Unsupervised learning

In unsupervised learning problems, we only have input data x(i) with no labels, and we want the algorithm to find some structure in the data. A clustering algorithm such as the k-means algorithm attempts to group the data into k “clusters” which have some similarity.

Examples : Social Network Analysis, Organizing Computer Clusters, and Astronomical Data Analysis.

Clustering

Given a set of data points, group them into some clusters so that:

  • points within each cluster are similar to each other
  • points from different clusters are dissimilar

Similarity is defined using a distance measure:

  • Euclidean
  • Cosine
  • Edit distance
  • ...

Different Types of Clustering

  • Connectivity based (Hierarchical) clustering:
    • Agglomerative
  • Centroid-based clustering
    • Kmeans
  • Distribution-based clustering
    • Gaussian Mixture
  • Density-based clustering
    • DBSCAN

K-Means

The Κ-means clustering algorithm uses iterative refinement to produce a final result. The algorithm inputs are the number of clusters Κ and the data set. The data set is a collection of features for each data point. The algorithms starts with initial estimates for the Κ centroids, which can either be randomly generated or randomly selected from the data set. The algorithm then iterates between two steps:

1. Data assigment step:

Each centroid defines one of the clusters. In this step, each data point is assigned to its nearest centroid, based on the squared Euclidean distance. More formally, if ci is the collection of centroids in set C, then each data point x is assigned to a cluster based on

$$\underset{c_i \in C}{\arg\min} \; dist(c_i,x)^2$$

2. Centroid update step:

In this step, the centroids are recomputed. This is done by taking the mean of all data points assigned to that centroid's cluster.

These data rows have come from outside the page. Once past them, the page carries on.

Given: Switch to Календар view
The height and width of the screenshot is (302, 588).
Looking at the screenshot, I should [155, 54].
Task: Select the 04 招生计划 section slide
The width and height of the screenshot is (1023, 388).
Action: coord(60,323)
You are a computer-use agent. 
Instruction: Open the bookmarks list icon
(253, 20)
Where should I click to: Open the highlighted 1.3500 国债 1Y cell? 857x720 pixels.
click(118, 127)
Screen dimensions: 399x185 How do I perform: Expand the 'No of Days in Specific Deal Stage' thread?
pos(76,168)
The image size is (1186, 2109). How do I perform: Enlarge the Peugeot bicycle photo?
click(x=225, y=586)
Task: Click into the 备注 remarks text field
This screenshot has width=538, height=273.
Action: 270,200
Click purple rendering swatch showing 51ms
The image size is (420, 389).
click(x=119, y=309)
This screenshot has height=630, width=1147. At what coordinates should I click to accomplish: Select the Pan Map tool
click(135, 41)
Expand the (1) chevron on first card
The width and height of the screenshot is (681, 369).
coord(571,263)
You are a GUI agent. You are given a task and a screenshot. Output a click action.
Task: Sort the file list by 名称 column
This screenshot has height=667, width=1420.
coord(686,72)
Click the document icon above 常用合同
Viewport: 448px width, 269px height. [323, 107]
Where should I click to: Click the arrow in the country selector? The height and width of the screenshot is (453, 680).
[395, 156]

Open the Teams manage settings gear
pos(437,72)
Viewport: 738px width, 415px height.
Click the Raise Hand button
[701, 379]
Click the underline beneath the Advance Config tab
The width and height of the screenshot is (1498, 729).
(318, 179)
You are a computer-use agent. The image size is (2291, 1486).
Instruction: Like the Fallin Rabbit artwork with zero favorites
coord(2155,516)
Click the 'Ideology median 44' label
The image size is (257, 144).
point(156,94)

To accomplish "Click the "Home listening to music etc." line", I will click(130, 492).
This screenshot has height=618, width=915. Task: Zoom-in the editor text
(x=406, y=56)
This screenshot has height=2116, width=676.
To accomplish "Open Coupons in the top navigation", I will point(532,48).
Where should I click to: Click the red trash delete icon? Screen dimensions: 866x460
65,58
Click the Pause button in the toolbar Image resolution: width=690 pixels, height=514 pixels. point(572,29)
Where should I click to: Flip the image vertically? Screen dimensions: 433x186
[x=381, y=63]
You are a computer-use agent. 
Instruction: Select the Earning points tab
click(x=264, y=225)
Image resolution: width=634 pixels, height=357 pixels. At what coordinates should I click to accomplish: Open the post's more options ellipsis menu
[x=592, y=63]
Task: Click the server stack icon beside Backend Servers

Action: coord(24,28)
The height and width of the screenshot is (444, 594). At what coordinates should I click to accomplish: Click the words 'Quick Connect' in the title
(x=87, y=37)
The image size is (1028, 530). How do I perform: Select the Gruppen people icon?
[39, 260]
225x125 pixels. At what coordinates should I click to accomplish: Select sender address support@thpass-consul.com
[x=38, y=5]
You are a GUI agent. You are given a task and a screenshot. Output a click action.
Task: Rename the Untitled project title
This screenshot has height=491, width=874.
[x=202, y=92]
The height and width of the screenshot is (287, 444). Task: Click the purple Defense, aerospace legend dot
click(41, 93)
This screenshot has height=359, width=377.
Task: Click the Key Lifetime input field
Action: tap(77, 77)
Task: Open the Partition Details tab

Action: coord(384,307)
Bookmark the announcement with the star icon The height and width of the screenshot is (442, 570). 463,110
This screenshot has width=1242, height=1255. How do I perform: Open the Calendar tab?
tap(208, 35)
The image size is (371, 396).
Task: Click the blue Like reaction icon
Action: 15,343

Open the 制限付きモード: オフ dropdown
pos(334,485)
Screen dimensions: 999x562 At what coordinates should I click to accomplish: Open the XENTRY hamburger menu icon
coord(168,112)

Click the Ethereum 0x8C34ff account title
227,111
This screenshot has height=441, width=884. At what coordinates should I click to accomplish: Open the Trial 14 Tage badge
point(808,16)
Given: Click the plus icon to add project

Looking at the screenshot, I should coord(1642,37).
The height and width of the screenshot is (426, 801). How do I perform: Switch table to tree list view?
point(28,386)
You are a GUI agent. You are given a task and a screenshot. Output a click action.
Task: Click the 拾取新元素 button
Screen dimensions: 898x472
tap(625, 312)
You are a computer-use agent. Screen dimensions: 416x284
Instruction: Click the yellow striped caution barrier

$$c_i=\frac{1}{|S_i|}\sum_{x_i \in S_i x_i}$$

see more click here


In [1]:
from sklearn.datasets import make_blobs
import numpy as np
import matplotlib.pyplot as plt

from sklearn.cluster import KMeans


plt.figure(figsize=(12, 12))

n_samples = 1500
random_state = 1760
X, y = make_blobs(n_samples=n_samples, random_state=random_state)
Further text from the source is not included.